Gruzin Posted February 20, 2007 Share Posted February 20, 2007 Hey guys, I'am working on a project, which includes developing a search engine site. So I need to write a program wich will index (crawl) pages and store cache in db, just like Google does. Is it possible with php? And from where do I have to start? Thanks, George Link to comment https://forums.phpfreaks.com/topic/39291-web-spidercrawler-using-php/ Share on other sites More sharing options...
ted_chou12 Posted February 20, 2007 Share Posted February 20, 2007 This is a bot detector, i found it on some site, i dont know if it will be useful to you: internetvista.com setuptime.com host-tracker.com econtrolportal.net 8 hour(s) 40 min(s) 14 sec(s). Some small tips: When using the search option, leave the fields blank allows you to browse through all the profiles, that is when you cannot find any match results when narrowing down your categories. <?php $botlist = array( "Teoma", "alexa", "froogle", "inktomi", "looksmart", "URL_Spider_SQL", "Firefly", "NationalDirectory", "Ask Jeeves", "TECNOSEEK", "InfoSeek", "WebFindBot", "girafabot", "crawler", "www.galaxy.com", "Googlebot", "Scooter", "Slurp", "appie", "FAST", "WebBug", "Spade", "ZyBorg", "rabaz"); foreach($botlist as $bot) { if(ereg($bot, $HTTP_USER_AGENT)) { if($bot == "Googlebot") { if (substr($REMOTE_HOST, 0, 11) == "216.239.46.") $bot = "Googlebot Deep Crawl"; elseif (substr($REMOTE_HOST, 0,7) == "64.68.8") $bot = "Google Freshbot"; } if ($QUERY_STRING != "") { $url = "http://" . $SERVER_NAME . $PHP_SELF . "?" . $QUERY_STRING . ""; } else { $url = "http://" . $SERVER_NAME . $PHP_SELF . ""; } // settings $to = "[email protected]"; $subject = "Detected: $bot on $url"; $body = "$bot was deteched on $url\n\n Date.............: " . date("F j, Y, g:i a") . " Page.............: " . $url . " Robot Name.......: " . $HTTP_USER_AGENT . " Robot Address....: " . $REMOTE_ADDR . " Robot Host.......: " . $REMOTE_HOST . " "; mail($to, $subject, $body); } } ?> Ted Link to comment https://forums.phpfreaks.com/topic/39291-web-spidercrawler-using-php/#findComment-189388 Share on other sites More sharing options...

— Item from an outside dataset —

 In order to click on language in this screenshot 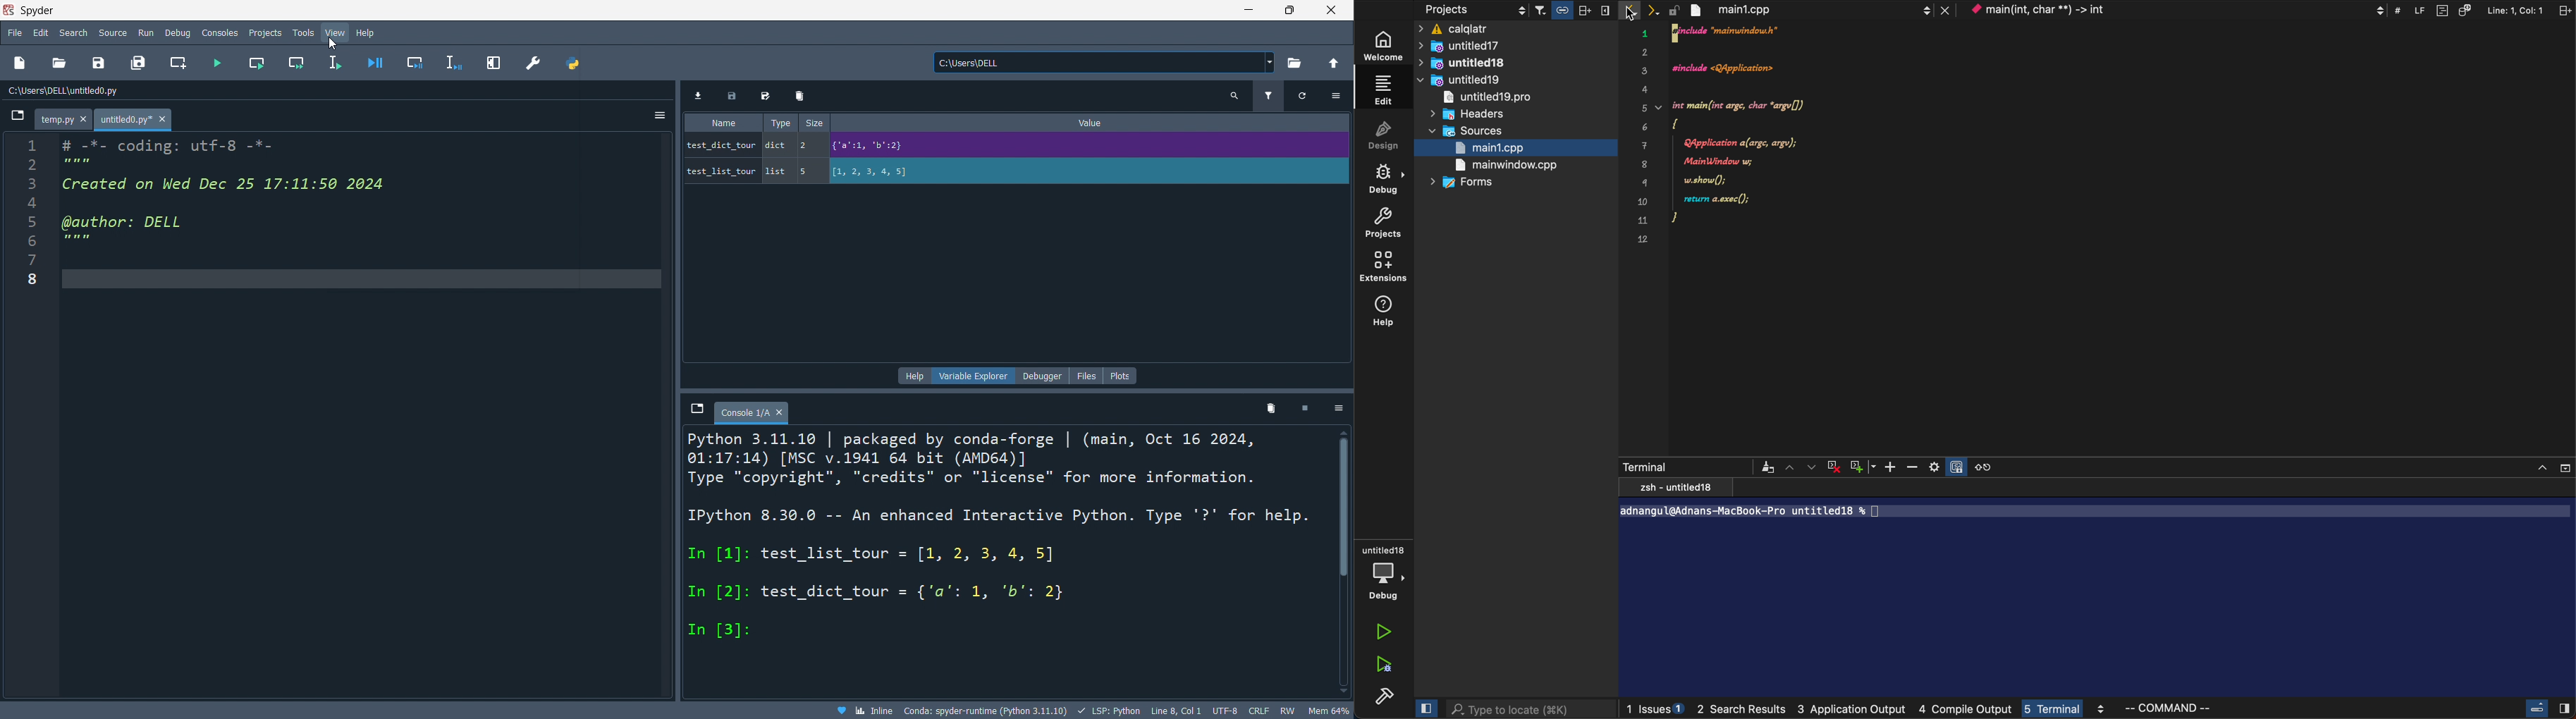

Gruzin Posted February 20, 2007 Author Share Posted February 20, 2007 Thanks Ted, Actually I want to write it myself, at least I want to try, so I just need to know how all this thing works... Regards, George Link to comment https://forums.phpfreaks.com/topic/39291-web-spidercrawler-using-php/#findComment-189389 Share on other sites More sharing options...
monk.e.boy Posted February 20, 2007 Share Posted February 20, 2007 Look at http://uk2.php.net/curl Pop a url from the queue ( read this : http://en.wikipedia.org/wiki/Random_walk ) Curl grabs the page text. Then use either: - simple regex to get URLs - HTML document parser put the *unseen* urls into the queue. Then either: - Write page report - Update your google-like database - Spam my comments (that last one is a joke ) keep looping until you have read the 'net. monk.e.boy Link to comment https://forums.phpfreaks.com/topic/39291-web-spidercrawler-using-php/#findComment-189443 Share on other sites More sharing options...
Gruzin Posted February 20, 2007 Author Share Posted February 20, 2007 Thanks mate! Think curl is the thing I want for now... Regards, George Link to comment https://forums.phpfreaks.com/topic/39291-web-spidercrawler-using-php/#findComment-189464 Share on other sites More sharing options...
printf Posted February 20, 2007 Share Posted February 20, 2007 You will first need a socket streaming system, that just fetches pages held in the cache, all that class would do is dump output into extractor directory. Then the extractor would index that page and then load all the links found into the socket stream object that if is found running would add all those urls to it's interface based on the page id that contained those links, if not running, it would be started. I have have all kinds of functions and classes that can help you, if you them PM me your email and I will send them to you. Here is example of extractor class, thats very efficient, it converts all links to full verified urls, it checks each link after it converts them (../path/page.html => http:/www.site.com/path/page.html) if the element[0] equals 0, the link is active (HTTP 1.1 200 found), it uses socket streaming to load 100 urls at on time, you can load even more if you want, the class can set how many connects per server are allowed, so you don't overload a single server you are connecting to. // php.net home page (extactor) done in real time http://www.ya-right.com/extractor.php orintf Link to comment https://forums.phpfreaks.com/topic/39291-web-spidercrawler-using-php/#findComment-189468 Share on other sites More sharing options...
Recommended Posts
Archived
This topic is now archived and is closed to further replies.